Today’s post is a guest contribution from Shawn Xu (no relations). Shawn is one of the early engineers at, got his Masters in Human Computer Interaction at Carnegie Mellon, and writes an informative WeChat public account on SaaS called 硅谷成长攻略.

(The audio version of this post can be found on the Interconnected YouTube channel):

Type "Databricks" into Google and you'll likely see the first few suggested entries being "ipo", "careers", and "valuation". That's enough to suggest the massive hype around this Big Data unicorn -- the same kind of hype seen with Robinhood recently, or a few years back with Uber and Airbnb.

However, unlike the sharing economy and fintech, Databrick's products and core business remain known to only a small community of VCs, data scientists, and nerdy engineers like me.

This article serves to help more people -- engineer or not -- navigate Databricks, a relatively lowkey unicorn. To do that, I won’t jump straight into the technical weeds of Spark and Delta, but will instead begin with a high-level view of the broader Big Data landscape to explain how Databricks fits into the big picture and where it's headed.

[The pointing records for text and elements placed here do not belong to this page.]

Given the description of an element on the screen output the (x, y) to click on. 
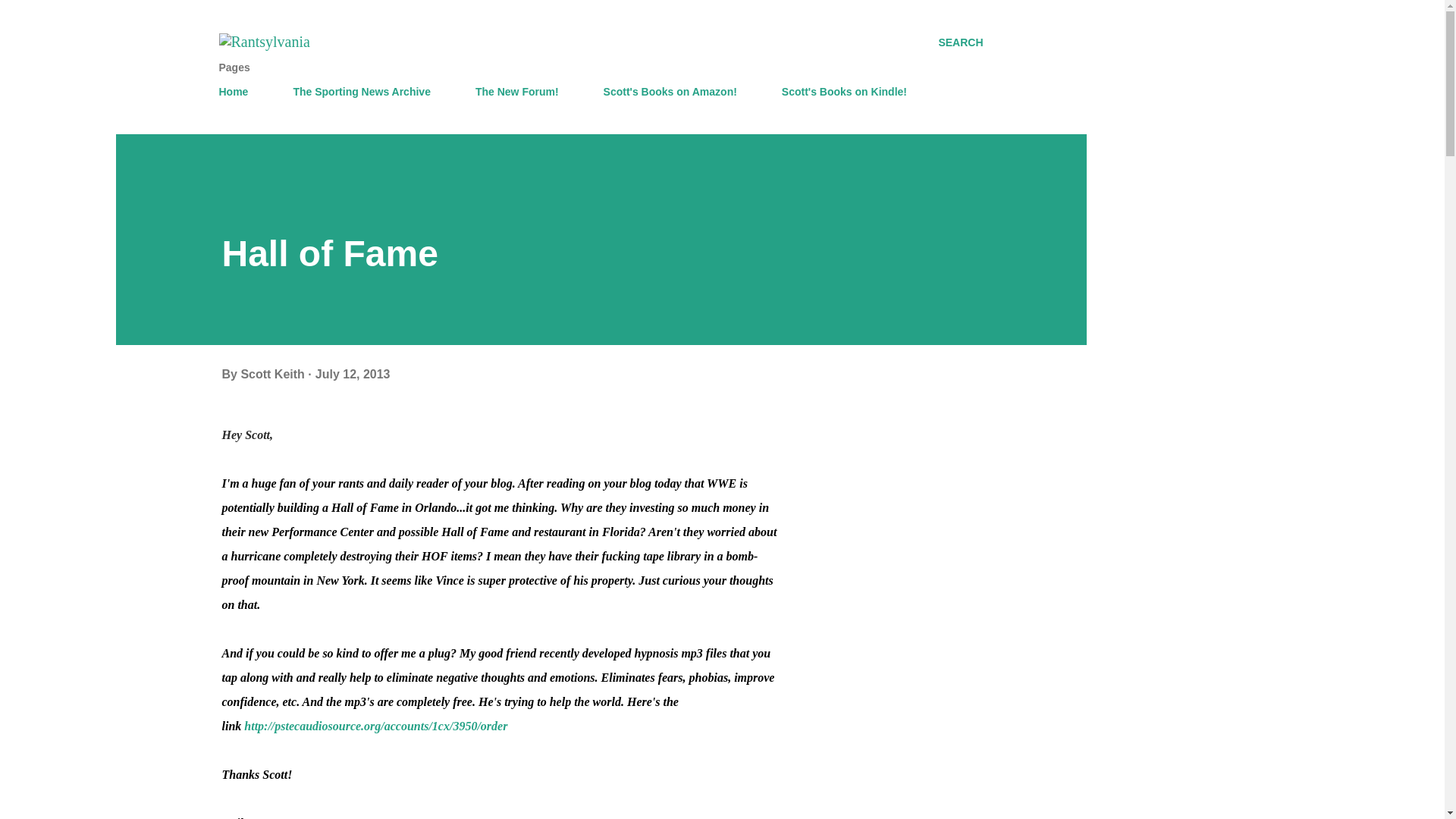
Scott's Books on Amazon! (669, 91)
The Sporting News Archive (361, 91)
Scott Keith (273, 373)
Scott's Books on Kindle! (844, 91)
The New Forum! (516, 91)
Home (237, 91)
SEARCH (959, 42)
July 12, 2013 (352, 373)
author profile (273, 373)
permanent link (352, 373)
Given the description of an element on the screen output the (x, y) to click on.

Big Data Landscape in 30 Seconds

While the Big Data market is a $100B+ dollar beast with double-digit year-over-year growth, it really boils down to three key questions, two fundamental concepts, and one common goal (or the holy grail).

Three questions:

  • What is the data? (systems-generated data, commercial data, user data, etc.)
  • What to do with the data? (business intelligence, analytics, machine learning, dashboarding, etc.)
  • How to move data from A to B? (ETL (Extract, Transform, Load) and its many variants)

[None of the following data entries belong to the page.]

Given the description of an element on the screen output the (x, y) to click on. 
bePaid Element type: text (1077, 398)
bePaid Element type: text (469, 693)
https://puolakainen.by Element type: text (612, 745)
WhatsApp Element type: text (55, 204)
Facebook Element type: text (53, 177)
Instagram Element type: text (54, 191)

The answer to each question has room for a dozen different solutions. Each solution has enough market demand and commercial interest to support numerous public companies.

Two fundamentals:

  • Storage (data persisted to a physical disk, either on-premise, or in the cloud)
  • Compute (renting a server to perform some computational tasks on the stored data)

Compute is usually where most of the money is spent, meaning that keeping servers up and running is significantly more expensive than allocating physical space on disks to store data. There are also other areas of spending like networking, but that’s less relevant in our discussion about Databricks and Big Data. (For a full explanation of how storage, compute, and networking work together, see Kevin Xu’s earlier post: “How To Tax Cloud Computing?”)

One Holy Grail

The one common goal that every company wants to achieve with their data is: an automated journey that takes raw datasets and turns them into business value.

In the pre-web days, when most of our data could sit comfortably in Excel spreadsheets, this was easy: deploying a VBScript with several functions would suffice. Now, we are drowning in a gazillion YouTube video watch events -- start, pause, skip ads, etc. -- being collected, parsed, aggregated, and eventually turned into one single dashboard. And all this happens on an hourly basis.

A Thousand Paths

While the end goal is common, there are (literally) a thousand paths to reach this holy grail. Every SaaS or open source company operating in the Big Data domain falls into one or many parts of this “data journey”. While the cloud giants (AWS, Azure, GCP) are all attempting to build an all-in-one service, there's plenty of room for smaller vendors with creative solutions to find a foothold, grow, and become a giant themselves. Databricks is one of these examples.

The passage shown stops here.